• _Problem_:
Convert every line of the entries below into a Markdown table with the columns Row and Line, numbering the rows in order. Leave out blank lines.

• _Entries for locating text and elements_:
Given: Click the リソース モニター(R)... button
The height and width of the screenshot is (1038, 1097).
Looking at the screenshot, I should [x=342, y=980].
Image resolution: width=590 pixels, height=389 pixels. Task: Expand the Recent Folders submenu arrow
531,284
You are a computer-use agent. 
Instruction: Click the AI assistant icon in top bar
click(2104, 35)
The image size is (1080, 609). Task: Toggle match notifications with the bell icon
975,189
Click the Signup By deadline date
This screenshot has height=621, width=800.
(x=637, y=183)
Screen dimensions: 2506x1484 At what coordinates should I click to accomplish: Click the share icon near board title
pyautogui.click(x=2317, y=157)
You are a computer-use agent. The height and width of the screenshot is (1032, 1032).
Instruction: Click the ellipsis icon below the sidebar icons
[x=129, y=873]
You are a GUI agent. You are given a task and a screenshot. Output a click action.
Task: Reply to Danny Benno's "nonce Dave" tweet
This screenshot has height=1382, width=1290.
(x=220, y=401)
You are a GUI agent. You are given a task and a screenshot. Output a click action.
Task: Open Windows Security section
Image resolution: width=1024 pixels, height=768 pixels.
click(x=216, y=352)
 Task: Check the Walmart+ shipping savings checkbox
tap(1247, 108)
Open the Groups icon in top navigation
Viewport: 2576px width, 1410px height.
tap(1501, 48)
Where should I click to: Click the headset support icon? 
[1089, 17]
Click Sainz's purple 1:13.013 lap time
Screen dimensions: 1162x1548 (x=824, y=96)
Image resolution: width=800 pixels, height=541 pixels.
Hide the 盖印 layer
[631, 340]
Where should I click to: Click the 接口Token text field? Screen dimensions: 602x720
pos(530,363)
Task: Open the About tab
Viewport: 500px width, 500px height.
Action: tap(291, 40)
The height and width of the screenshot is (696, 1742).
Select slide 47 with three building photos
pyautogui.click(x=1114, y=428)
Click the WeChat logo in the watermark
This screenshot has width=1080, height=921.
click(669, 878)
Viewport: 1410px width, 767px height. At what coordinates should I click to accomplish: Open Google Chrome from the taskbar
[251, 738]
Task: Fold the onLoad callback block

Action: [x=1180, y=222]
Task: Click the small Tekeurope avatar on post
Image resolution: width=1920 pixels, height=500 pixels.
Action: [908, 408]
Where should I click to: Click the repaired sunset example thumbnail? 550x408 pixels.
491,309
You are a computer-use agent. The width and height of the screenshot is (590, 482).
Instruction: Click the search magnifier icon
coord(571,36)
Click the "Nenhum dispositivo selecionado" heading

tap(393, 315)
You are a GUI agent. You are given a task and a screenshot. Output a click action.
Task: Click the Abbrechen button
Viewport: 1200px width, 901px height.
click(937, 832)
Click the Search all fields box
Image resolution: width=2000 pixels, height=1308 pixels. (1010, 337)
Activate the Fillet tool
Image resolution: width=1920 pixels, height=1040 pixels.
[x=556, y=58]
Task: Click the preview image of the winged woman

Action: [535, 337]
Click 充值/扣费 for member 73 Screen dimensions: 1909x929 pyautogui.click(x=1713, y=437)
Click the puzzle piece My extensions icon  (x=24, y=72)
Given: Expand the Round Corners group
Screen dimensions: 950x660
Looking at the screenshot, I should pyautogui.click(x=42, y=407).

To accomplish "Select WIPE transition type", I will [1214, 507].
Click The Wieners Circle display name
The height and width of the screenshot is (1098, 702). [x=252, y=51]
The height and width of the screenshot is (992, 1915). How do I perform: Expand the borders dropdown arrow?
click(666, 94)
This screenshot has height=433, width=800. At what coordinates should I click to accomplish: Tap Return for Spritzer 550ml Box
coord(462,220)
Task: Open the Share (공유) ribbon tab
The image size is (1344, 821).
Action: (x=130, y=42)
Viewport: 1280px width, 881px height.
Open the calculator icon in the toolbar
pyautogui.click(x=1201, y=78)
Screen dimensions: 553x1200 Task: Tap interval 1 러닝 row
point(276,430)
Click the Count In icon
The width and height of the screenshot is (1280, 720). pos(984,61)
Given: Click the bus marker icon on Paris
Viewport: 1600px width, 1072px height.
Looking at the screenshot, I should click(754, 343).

• _The reply_:
| Row | Line |
|---|---|
| 1 | Given: Click the リソース モニター(R)... button |
| 2 | The height and width of the screenshot is (1038, 1097). |
| 3 | Looking at the screenshot, I should [x=342, y=980]. |
| 4 | Image resolution: width=590 pixels, height=389 pixels. Task: Expand the Recent Folders submenu arrow |
| 5 | 531,284 |
| 6 | You are a computer-use agent.  |
| 7 | Instruction: Click the AI assistant icon in top bar |
| 8 | click(2104, 35) |
| 9 | The image size is (1080, 609). Task: Toggle match notifications with the bell icon |
| 10 | 975,189 |
| 11 | Click the Signup By deadline date |
| 12 | This screenshot has height=621, width=800. |
| 13 | (x=637, y=183) |
| 14 | Screen dimensions: 2506x1484 At what coordinates should I click to accomplish: Click the share icon near board title |
| 15 | pyautogui.click(x=2317, y=157) |
| 16 | You are a computer-use agent. The height and width of the screenshot is (1032, 1032). |
| 17 | Instruction: Click the ellipsis icon below the sidebar icons |
| 18 | [x=129, y=873] |
| 19 | You are a GUI agent. You are given a task and a screenshot. Output a click action. |
| 20 | Task: Reply to Danny Benno's "nonce Dave" tweet |
| 21 | This screenshot has height=1382, width=1290. |
| 22 | (x=220, y=401) |
| 23 | You are a GUI agent. You are given a task and a screenshot. Output a click action. |
| 24 | Task: Open Windows Security section |
| 25 | Image resolution: width=1024 pixels, height=768 pixels. |
| 26 | click(x=216, y=352) |
| 27 |  Task: Check the Walmart+ shipping savings checkbox |
| 28 | tap(1247, 108) |
| 29 | Open the Groups icon in top navigation |
| 30 | Viewport: 2576px width, 1410px height. |
| 31 | tap(1501, 48) |
| 32 | Where should I click to: Click the headset support icon?  |
| 33 | [1089, 17] |
| 34 | Click Sainz's purple 1:13.013 lap time |
| 35 | Screen dimensions: 1162x1548 (x=824, y=96) |
| 36 | Image resolution: width=800 pixels, height=541 pixels. |
| 37 | Hide the 盖印 layer |
| 38 | [631, 340] |
| 39 | Where should I click to: Click the 接口Token text field? Screen dimensions: 602x720 |
| 40 | pos(530,363) |
| 41 | Task: Open the About tab |
| 42 | Viewport: 500px width, 500px height. |
| 43 | Action: tap(291, 40) |
| 44 | The height and width of the screenshot is (696, 1742). |
| 45 | Select slide 47 with three building photos |
| 46 | pyautogui.click(x=1114, y=428) |
| 47 | Click the WeChat logo in the watermark |
| 48 | This screenshot has width=1080, height=921. |
| 49 | click(669, 878) |
| 50 | Viewport: 1410px width, 767px height. At what coordinates should I click to accomplish: Open Google Chrome from the taskbar |
| 51 | [251, 738] |
| 52 | Task: Fold the onLoad callback block |
| 53 | Action: [x=1180, y=222] |
| 54 | Task: Click the small Tekeurope avatar on post |
| 55 | Image resolution: width=1920 pixels, height=500 pixels. |
| 56 | Action: [908, 408] |
| 57 | Where should I click to: Click the repaired sunset example thumbnail? 550x408 pixels. |
| 58 | 491,309 |
| 59 | You are a computer-use agent. The width and height of the screenshot is (590, 482). |
| 60 | Instruction: Click the search magnifier icon |
| 61 | coord(571,36) |
| 62 | Click the "Nenhum dispositivo selecionado" heading |
| 63 | tap(393, 315) |
| 64 | You are a GUI agent. You are given a task and a screenshot. Output a click action. |
| 65 | Task: Click the Abbrechen button |
| 66 | Viewport: 1200px width, 901px height. |
| 67 | click(937, 832) |
| 68 | Click the Search all fields box |
| 69 | Image resolution: width=2000 pixels, height=1308 pixels. (1010, 337) |
| 70 | Activate the Fillet tool |
| 71 | Image resolution: width=1920 pixels, height=1040 pixels. |
| 72 | [x=556, y=58] |
| 73 | Task: Click the preview image of the winged woman |
| 74 | Action: [535, 337] |
| 75 | Click 充值/扣费 for member 73 Screen dimensions: 1909x929 pyautogui.click(x=1713, y=437) |
| 76 | Click the puzzle piece My extensions icon  (x=24, y=72) |
| 77 | Given: Expand the Round Corners group |
| 78 | Screen dimensions: 950x660 |
| 79 | Looking at the screenshot, I should pyautogui.click(x=42, y=407). |
| 80 | To accomplish "Select WIPE transition type", I will [1214, 507]. |
| 81 | Click The Wieners Circle display name |
| 82 | The height and width of the screenshot is (1098, 702). [x=252, y=51] |
| 83 | The height and width of the screenshot is (992, 1915). How do I perform: Expand the borders dropdown arrow? |
| 84 | click(666, 94) |
| 85 | This screenshot has height=433, width=800. At what coordinates should I click to accomplish: Tap Return for Spritzer 550ml Box |
| 86 | coord(462,220) |
| 87 | Task: Open the Share (공유) ribbon tab |
| 88 | The image size is (1344, 821). |
| 89 | Action: (x=130, y=42) |
| 90 | Viewport: 1280px width, 881px height. |
| 91 | Open the calculator icon in the toolbar |
| 92 | pyautogui.click(x=1201, y=78) |
| 93 | Screen dimensions: 553x1200 Task: Tap interval 1 러닝 row |
| 94 | point(276,430) |
| 95 | Click the Count In icon |
| 96 | The width and height of the screenshot is (1280, 720). pos(984,61) |
| 97 | Given: Click the bus marker icon on Paris |
| 98 | Viewport: 1600px width, 1072px height. |
| 99 | Looking at the screenshot, I should click(754, 343). |